#### EXERCISE DETAILS
From the records below, transcribe only the lines running from the one with "Instruction: Select the Input Mono font style" through the one with "The height and width of the screenshot is (500, 800).". Keep both of those end lines.

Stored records
▶
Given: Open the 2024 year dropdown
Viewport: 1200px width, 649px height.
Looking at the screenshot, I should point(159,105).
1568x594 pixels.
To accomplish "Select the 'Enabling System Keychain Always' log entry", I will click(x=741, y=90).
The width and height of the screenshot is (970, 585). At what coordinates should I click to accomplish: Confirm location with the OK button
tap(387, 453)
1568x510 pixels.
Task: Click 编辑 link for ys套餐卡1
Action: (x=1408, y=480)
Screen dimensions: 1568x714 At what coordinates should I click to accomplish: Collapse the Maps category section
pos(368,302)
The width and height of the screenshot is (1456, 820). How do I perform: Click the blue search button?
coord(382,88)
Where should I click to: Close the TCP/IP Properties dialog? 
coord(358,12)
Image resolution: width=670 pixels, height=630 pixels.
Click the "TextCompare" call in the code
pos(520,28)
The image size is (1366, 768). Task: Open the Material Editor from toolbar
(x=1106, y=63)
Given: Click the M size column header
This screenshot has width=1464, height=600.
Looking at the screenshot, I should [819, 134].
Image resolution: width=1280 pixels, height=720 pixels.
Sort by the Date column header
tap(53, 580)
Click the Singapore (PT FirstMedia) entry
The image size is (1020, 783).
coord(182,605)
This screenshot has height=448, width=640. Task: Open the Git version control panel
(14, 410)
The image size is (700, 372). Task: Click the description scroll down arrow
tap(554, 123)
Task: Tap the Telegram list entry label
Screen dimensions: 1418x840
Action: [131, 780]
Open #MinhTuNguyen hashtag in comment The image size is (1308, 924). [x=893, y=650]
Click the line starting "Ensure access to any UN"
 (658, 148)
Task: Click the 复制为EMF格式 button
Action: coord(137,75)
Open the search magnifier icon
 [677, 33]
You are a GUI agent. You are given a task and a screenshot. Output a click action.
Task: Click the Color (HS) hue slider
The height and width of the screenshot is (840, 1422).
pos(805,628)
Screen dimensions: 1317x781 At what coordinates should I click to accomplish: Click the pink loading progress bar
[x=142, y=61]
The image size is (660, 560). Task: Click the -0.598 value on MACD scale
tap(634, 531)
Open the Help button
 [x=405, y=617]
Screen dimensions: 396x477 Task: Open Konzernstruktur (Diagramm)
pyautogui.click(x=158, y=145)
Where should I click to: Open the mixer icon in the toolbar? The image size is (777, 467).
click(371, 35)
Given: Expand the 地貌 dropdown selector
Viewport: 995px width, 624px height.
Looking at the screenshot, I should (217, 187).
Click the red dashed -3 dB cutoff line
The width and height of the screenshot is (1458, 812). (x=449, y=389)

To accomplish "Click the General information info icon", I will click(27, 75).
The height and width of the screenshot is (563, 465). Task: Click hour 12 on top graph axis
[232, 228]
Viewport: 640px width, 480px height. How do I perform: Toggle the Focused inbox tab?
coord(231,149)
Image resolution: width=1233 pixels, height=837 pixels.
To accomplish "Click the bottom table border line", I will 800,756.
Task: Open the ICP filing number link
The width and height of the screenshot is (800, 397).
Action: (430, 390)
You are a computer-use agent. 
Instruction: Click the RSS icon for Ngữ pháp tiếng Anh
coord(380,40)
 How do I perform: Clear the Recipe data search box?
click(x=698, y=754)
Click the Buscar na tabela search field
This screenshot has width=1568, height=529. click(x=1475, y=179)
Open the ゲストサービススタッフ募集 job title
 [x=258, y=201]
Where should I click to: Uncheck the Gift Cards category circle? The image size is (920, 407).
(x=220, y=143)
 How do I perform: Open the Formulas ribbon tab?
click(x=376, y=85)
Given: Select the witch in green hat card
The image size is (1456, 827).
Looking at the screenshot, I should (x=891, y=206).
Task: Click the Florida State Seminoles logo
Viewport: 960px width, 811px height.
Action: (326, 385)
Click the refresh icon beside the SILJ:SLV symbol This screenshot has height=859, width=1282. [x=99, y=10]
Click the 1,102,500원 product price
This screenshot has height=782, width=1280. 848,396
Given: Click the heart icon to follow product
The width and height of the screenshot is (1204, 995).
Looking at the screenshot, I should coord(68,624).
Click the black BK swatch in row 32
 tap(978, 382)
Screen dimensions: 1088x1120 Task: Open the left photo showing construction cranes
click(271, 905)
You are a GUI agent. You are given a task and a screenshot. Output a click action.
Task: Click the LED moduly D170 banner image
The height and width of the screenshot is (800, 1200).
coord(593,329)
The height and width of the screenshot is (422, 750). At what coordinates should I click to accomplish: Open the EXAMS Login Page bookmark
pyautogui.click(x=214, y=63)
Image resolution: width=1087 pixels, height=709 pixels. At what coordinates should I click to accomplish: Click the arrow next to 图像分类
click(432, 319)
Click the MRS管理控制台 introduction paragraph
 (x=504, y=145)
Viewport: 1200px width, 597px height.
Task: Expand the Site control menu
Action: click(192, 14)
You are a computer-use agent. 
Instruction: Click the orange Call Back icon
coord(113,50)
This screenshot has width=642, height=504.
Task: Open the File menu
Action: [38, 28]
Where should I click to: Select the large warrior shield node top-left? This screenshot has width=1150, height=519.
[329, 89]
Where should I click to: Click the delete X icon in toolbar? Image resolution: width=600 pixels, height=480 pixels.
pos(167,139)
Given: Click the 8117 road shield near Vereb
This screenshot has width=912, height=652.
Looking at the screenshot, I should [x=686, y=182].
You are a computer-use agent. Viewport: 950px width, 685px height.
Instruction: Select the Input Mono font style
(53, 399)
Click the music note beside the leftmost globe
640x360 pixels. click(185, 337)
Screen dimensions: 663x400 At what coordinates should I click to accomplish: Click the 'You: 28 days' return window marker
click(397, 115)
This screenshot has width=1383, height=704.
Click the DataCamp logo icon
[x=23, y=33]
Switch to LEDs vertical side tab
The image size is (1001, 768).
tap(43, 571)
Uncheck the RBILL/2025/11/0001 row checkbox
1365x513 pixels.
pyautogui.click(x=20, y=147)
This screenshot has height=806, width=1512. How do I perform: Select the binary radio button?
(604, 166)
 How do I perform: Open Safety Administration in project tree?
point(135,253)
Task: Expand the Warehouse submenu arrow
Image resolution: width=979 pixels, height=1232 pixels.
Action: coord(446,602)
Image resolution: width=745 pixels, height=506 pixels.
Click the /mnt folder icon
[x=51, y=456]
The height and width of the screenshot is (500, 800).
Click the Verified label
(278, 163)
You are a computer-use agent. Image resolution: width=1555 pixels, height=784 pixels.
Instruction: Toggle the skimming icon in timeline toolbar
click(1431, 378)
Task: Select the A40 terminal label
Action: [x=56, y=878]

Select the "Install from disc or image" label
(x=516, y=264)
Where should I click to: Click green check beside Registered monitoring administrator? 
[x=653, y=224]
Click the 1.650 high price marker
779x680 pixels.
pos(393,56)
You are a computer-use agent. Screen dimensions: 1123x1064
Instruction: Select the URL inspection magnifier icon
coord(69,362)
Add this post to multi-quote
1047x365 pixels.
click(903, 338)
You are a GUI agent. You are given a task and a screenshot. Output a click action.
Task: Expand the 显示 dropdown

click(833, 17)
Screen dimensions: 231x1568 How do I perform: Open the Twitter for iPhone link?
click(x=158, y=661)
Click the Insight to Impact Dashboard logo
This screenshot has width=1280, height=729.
◀
#### ANSWER SECTION
Instruction: Select the Input Mono font style
(53, 399)
Click the music note beside the leftmost globe
640x360 pixels. click(185, 337)
Screen dimensions: 663x400 At what coordinates should I click to accomplish: Click the 'You: 28 days' return window marker
click(397, 115)
This screenshot has width=1383, height=704.
Click the DataCamp logo icon
[x=23, y=33]
Switch to LEDs vertical side tab
The image size is (1001, 768).
tap(43, 571)
Uncheck the RBILL/2025/11/0001 row checkbox
1365x513 pixels.
pyautogui.click(x=20, y=147)
This screenshot has height=806, width=1512. How do I perform: Select the binary radio button?
(604, 166)
 How do I perform: Open Safety Administration in project tree?
point(135,253)
Task: Expand the Warehouse submenu arrow
Image resolution: width=979 pixels, height=1232 pixels.
Action: coord(446,602)
Image resolution: width=745 pixels, height=506 pixels.
Click the /mnt folder icon
[x=51, y=456]
The height and width of the screenshot is (500, 800).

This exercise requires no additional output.